Eliminating job security for teachers is not going to attract better teachers or do much to improve the quality of public education. If you’ve shopped at a retail store or flown on any major airline, you know that some employees are excellent and some are not, but the difference between the good employees and the bad ones is not in who has job security. Retail and restaurant employees can typically be fired for no reason; airline employees, who are unionized, typically cannot. So why do so many critics of public education assume that eliminating job security for teachers would improve the quality of education?
A California trial judge decided this month that the poor quality of some California schools was the result of job security for teachers and therefore invalidated several provisions of the California Education Code. In a brief 15-page opinion in Vergara v. California, Judge Rolf Treu held unconstitutional a state law that requires schools to evaluate teachers for job security in the second year of employment, a provision that gives more senior teachers preference over junior teachers in layoffs, and the process schools must follow to fire a teacher.
Vergara was a test case initiated and funded by a Silicon Valley millionaire, and was litigated by large firm corporate lawyers with no particular expertise in education law and policy. They sued the state education officials and agencies along with three school districts in Oakland, Los Angeles and San Jose, challenging a wide array of state laws protecting teachers against arbitrary decisions in retention and job assignment.

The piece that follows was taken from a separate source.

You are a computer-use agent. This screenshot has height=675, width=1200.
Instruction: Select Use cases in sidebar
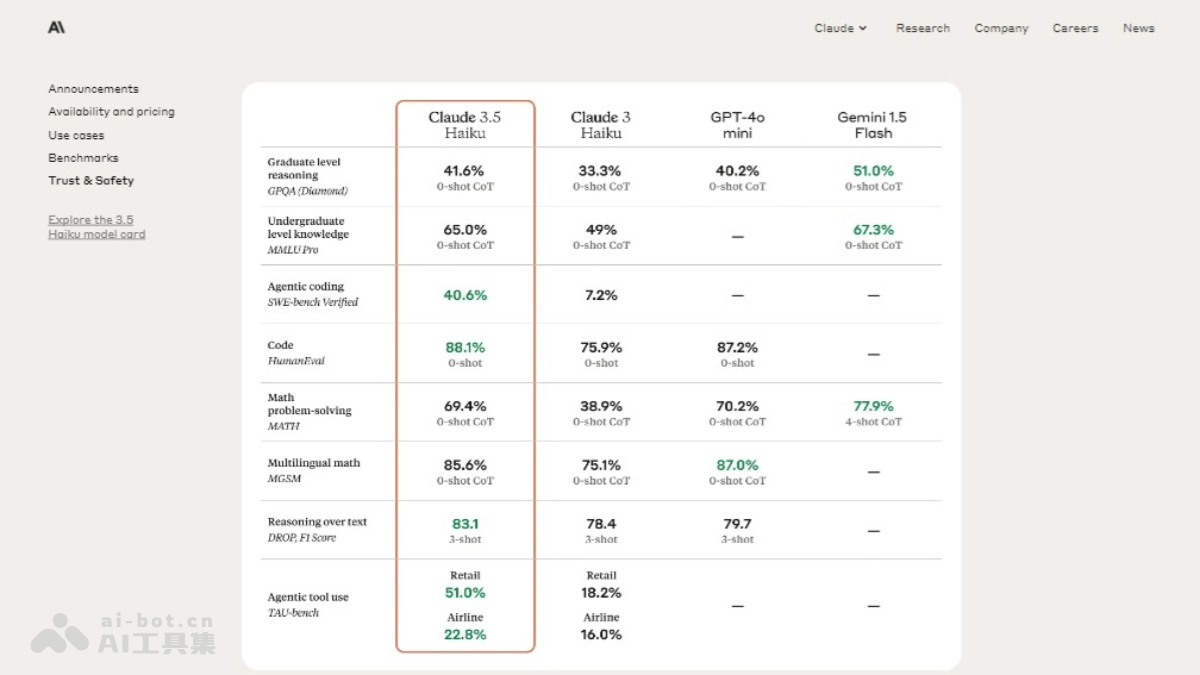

Treu’s opinion found that between 1 and 3 percent of teachers in California are grossly ineffective. Based on that, he concluded that job security for teachers violates the California Constitution.
Never miss a local story.
The reasoning of the opinion is as flawed as the result is troubling. If job security is the cause of poor quality teachers, what accounts for the overwhelming majority of California public school teachers who are good or excellent? As Treu’s opinion notes, several states have no statutory job security for teachers, yet he never compares the percentage of grossly ineffective teachers in those states to California and never considers whether or why poor quality teachers exist in those schools.

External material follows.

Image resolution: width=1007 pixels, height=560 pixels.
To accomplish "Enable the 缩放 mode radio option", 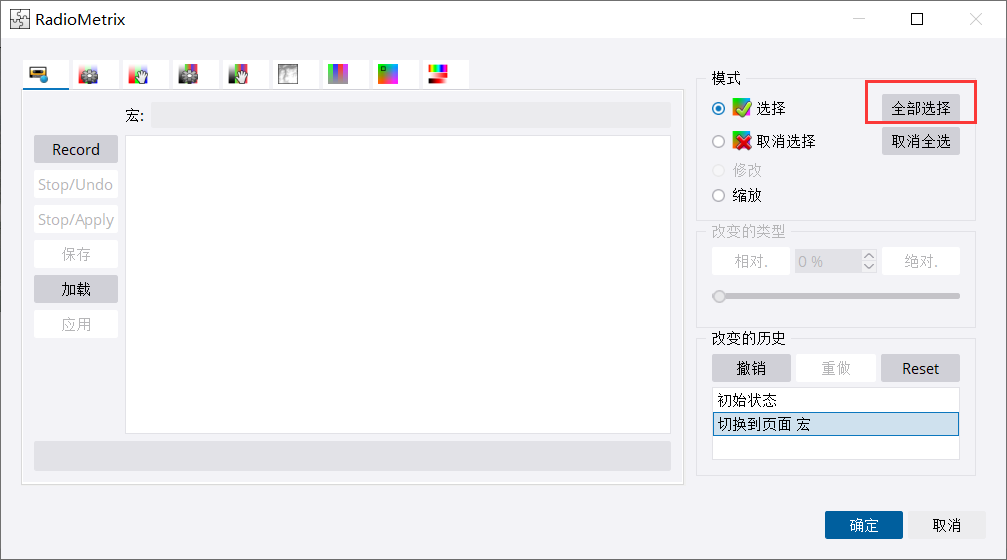I will tap(718, 196).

Quite crucially, the judge assumes that it is tenure that leads to higher numbers of poor quality teachers in the poorest schools rather than the preferences of teachers who seek to work in schools with more resources, more involved parents and children who are not so overwhelmed by poverty that they come to school unable to learn.
Treu finds California’s two-year period for evaluating a new teacher to be unconstitutionally brief and notes that only five states have such a short period, but he also notes that 34 states use a three-year period. He does not explain whether or why he believes that three years is a constitutionally sufficient period in which to evaluate a new teacher for job security and, if so, why it is preferable to two years. He finds unspecified aspects of the existing process for terminating teachers to be unconstitutional because it is too burdensome on schools. Yet he acknowledges that teachers must be “afforded reasonable due process when their dismissals are sought” and does not explain what kinds of procedural protection are constitutionally permissible and why the existing system is not.
Statutory and contractual job security for teachers were reforms adopted by almost every state nearly half a century ago as a way of making teaching a profession attractive to educated men rather than a short-term job for young women to do before marrying and staying home to raise children. Tenure was also considered desirable to encourage teachers to take intellectual and pedagogical risks with students – to allow them to teach evolution in biology classes or controversial books in literature classes without fear of retaliation from hostile parents or school boards.
Some aspects of teacher tenure should be reformed. Perhaps the tenure decision should be made in the fifth year of teaching rather than the second. And it should not be a herculean task to fire an incompetent teacher. But those are the kinds of reforms that school officials, teachers’ unions, education policy experts and legislatures should design through discussion. It is judicial activism of the worst sort for a trial judge to do so alone.
California schools desperately need to be improved. But eliminating job security for teachers will not do much, if anything, to improve them and may make it harder to attract and keep talented teachers.